Honestly, most common audiences like Man of Steel fine. It did excellent in theaters, and the haters are an obnoxiously loud vocal minority made up of the usual suspects: Nostalgia Critic & most ex-Channel Awesome content creators, old snobby film critics, Movie Bob, Cinema Sins, Honest Trailers, YoVideoGames Crew (they're the least bad with it, but most of them either undermine some of DCEU accomplishments or try to pass off most of the films' as "average" [mainly Simmons]) and blind Chris Reeve fan boys/girls. The movie did great in theaters and home video. I know when Batman V. Superman had a worse reception, some of those MoS haters started looking at the latter in a better light or doubled down.
Oooh, I'll bite. For context I've never seen a Reeve Superman film, and have no reverence or attachment to the character.
Man of Steel is a bad film, and its badness has little to do with whether it understands the character or being a good Superman film. Man of Steel is a bad film because it's atrociously paced, superbly stupidly written, pretentious, hollow, subtle as a brick with its symbolism, takes itself way too seriously which leads to ton of unintentional comedy, scattershotly edited, brimming with missed potential in favor of Hollywood cliches, structurally completely incoherent, and it's obviously chasing trends that were well dated by its release date. And I say all of this as someone who was initially part of that common audience that liked the movie just fine. Only on a second watch many years later did I see it for the turd that it is. When discussing it with friends I said "I found it pretty badass when I first watched it, and I still think it's quite badass... meaning that it was ass, and bad by even the standards of ass", which felt incredibly satisfying.
In other movies:
Nope, 8/10
Jordan Peele's latest offering is certainly something, I dare say no one in Hollywood is currently making these kinds of tonal and genre mashup films as well as Peele. It's a drama, it's a sort of comedy, it's a horror film, it's social commentary, and the collision of all these definitely works. There's some superb tension and really disturbing imagery, yet it's always restrained and shows just enough to make the viewer's mind race and fill in the blanks without ruining the mystery. It actually reminded me of
Under the Skin in that regard, but this movie is much less abstract. The chemistry between Daniel Kaluuya and Keke Palmer is great, and you really get the sense of siblinghood between them. There's some really clever reincorporation and implementation of initially seemingly irrelevant subplots into the central themes, and I feel this movie definitely warrants a second watch. The cinematography is also top notch with really clever uses of framing and focus which helps a ton with the mystery. The climax was genuinely fantastic.

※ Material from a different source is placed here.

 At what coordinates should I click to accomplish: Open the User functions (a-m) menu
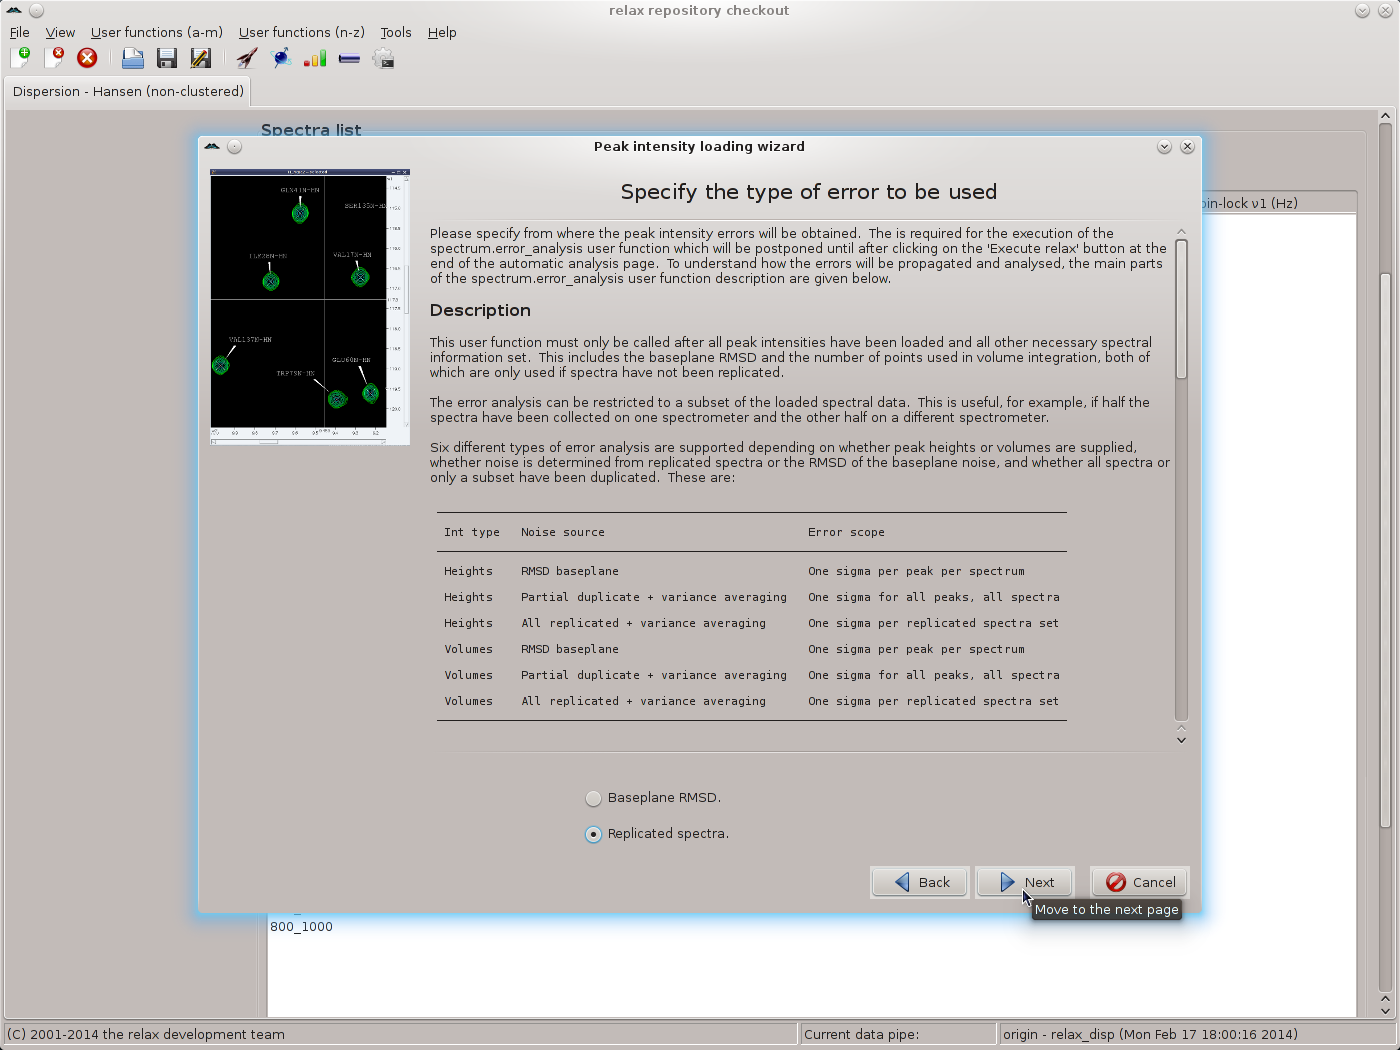tap(156, 32)

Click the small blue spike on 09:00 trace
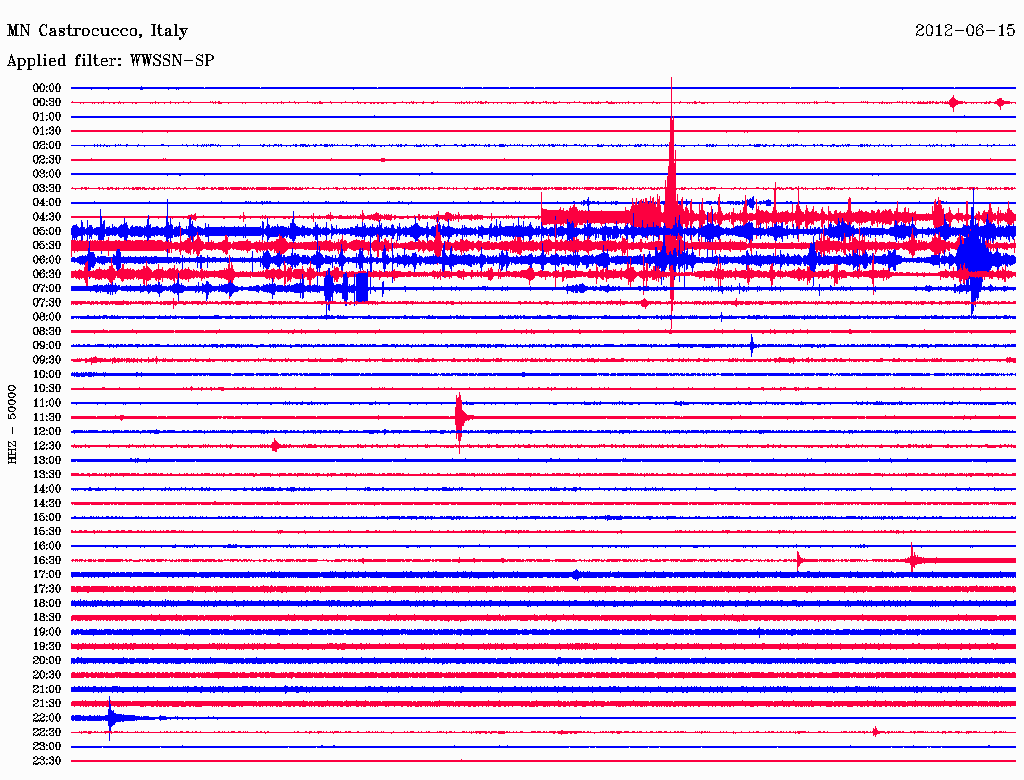(x=752, y=346)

It maybe takes a bit to get going, but I feel all of that setup may prove perfectly warranted on a second watch. Having listened to a podcast discussing it a bit, there's a ton of themes and commentary to dig into here, which is why I'm probably going to watch it again.
Titane, batshit crazy/10
I knew this only as the "movie about the woman having sex with her car" that just happened to win the Palm D'or, so my curiosity was piqued to say the least. I'm still kind of reeling from this movie, because it's such a relentless car crash (see what I did there?) of tones and genres that my immediate reaction upon the end credits was incredulous, involuntary laughter. It certainly holds your attention and it's never boring, but it can be a bit hard to parse what the movie's going for. To me it registered as a pitch-black, fucked up dark comedy, but I wouldn't fault anyone for thinking it's not funny at all. I was squirming in my seat on multiple occasions, so it's definitely not for the faint of heart. The acting's great, the gruesome stuff is properly gruesome, and it's also definitely a film you can interpret in a lot of ways. I'm having a bit of a hard time giving it a score because it's so out there and I found the ending a bit underwhelming, but what I was wanting from it was not what the film was about anyway, so that's down to personal taste.